Required action. In the data below, find every line with the word "Attach" and copy it out.

[Saved entries]
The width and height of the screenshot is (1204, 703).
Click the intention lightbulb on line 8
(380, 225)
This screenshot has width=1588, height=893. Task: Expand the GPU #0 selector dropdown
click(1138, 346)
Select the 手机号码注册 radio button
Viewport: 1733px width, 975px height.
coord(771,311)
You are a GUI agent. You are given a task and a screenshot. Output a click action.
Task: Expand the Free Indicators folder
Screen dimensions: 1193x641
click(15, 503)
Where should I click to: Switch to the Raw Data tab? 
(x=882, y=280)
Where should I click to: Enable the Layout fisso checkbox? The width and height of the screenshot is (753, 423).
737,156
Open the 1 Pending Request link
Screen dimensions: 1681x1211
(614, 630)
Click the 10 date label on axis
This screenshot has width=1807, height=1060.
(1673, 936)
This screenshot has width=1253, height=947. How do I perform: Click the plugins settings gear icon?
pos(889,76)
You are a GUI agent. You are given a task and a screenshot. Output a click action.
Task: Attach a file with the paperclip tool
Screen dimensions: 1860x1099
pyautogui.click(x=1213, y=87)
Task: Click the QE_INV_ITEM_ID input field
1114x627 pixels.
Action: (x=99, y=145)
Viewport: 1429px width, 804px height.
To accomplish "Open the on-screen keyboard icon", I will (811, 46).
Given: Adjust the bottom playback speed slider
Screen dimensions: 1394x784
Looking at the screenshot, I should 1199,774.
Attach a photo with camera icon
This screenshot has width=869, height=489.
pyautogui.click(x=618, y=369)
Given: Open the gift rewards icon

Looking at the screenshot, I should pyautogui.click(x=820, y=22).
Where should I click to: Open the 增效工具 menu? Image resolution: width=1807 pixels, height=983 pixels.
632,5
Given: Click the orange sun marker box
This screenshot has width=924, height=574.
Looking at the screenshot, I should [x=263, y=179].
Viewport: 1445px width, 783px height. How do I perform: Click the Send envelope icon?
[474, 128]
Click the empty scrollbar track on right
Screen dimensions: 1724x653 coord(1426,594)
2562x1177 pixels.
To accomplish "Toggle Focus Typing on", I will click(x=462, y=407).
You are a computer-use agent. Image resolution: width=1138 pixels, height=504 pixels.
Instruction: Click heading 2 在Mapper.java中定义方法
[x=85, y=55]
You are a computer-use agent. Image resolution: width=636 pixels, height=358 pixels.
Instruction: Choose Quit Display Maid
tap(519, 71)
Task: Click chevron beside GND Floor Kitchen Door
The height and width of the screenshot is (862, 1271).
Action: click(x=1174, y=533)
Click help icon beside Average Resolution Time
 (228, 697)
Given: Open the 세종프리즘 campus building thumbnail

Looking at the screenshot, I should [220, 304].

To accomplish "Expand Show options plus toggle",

Result of the exercise.
Task: Attach a file with the paperclip tool
Attach a photo with camera icon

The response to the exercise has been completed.